45. In the light of all this can the court offer any guidance to social workers in respect of obtaining consent under Section 20 from a parent to the removal of a child immediately or soon after birth? The court can but must be astute to avoid excessive prescription as no such guidance can prevail against human capacity to produce wholly unforeseen situations.
46. The following can perhaps be offered as the more important aspects –
- (i) Every parent has the right, if capacitous, to exercise their parental responsibility to consent under Section 20 to have their child accommodated by the local authority and every local authority has power under Section 20(4) so to accommodate provided that it is consistent with the welfare of the child.
- (ii) Every social worker obtaining such a consent is under a personal duty (the outcome of which may not be dictated to them by others) to be satisfied that the person giving the consent does not lack the capacity to do so.

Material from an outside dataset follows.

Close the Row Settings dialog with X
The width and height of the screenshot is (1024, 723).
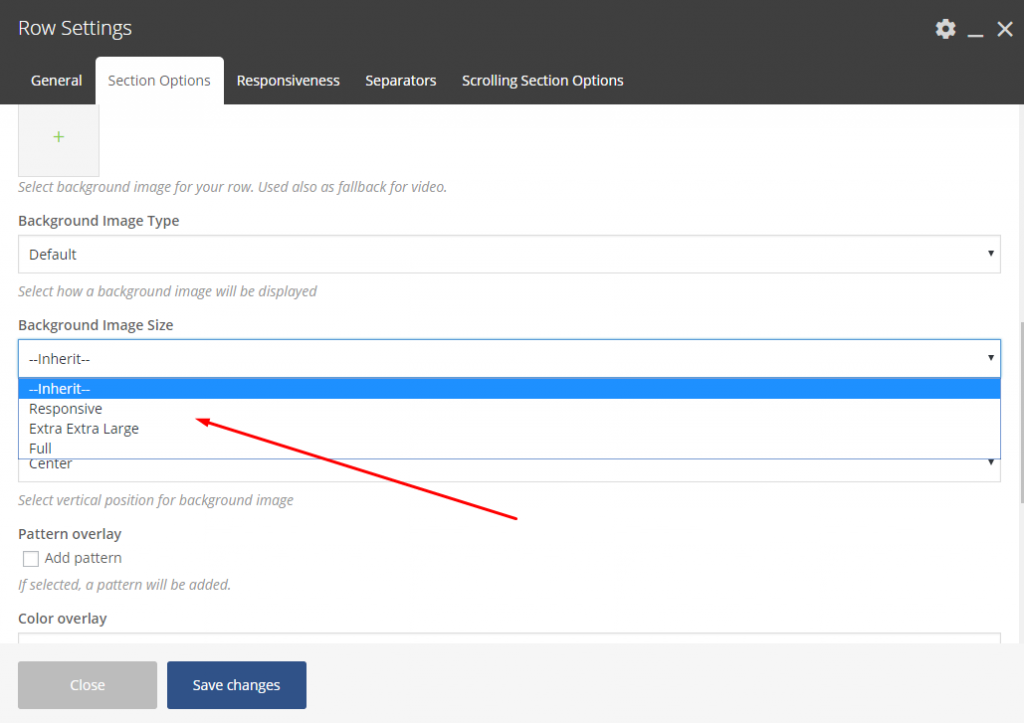[x=1005, y=29]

- (iii) In taking any such consent the social worker must actively address the issue of capacity and take into account all the circumstances prevailing at the time and consider the questions raised by Section 3 of the 2005 Act, and in particular the mother's capacity at that time to use and weigh all the relevant information.
- (iv) If the social worker has doubts about capacity no further attempt should be made to obtain consent on that occasion and advice should be sought from the social work team leader or management.
- (v) If the social worker is satisfied that the person whose consent is sought does not lack capacity, the social worker must be satisfied that the consent is fully informed:
- (a) Does the parent fully understand the consequences of giving such a consent?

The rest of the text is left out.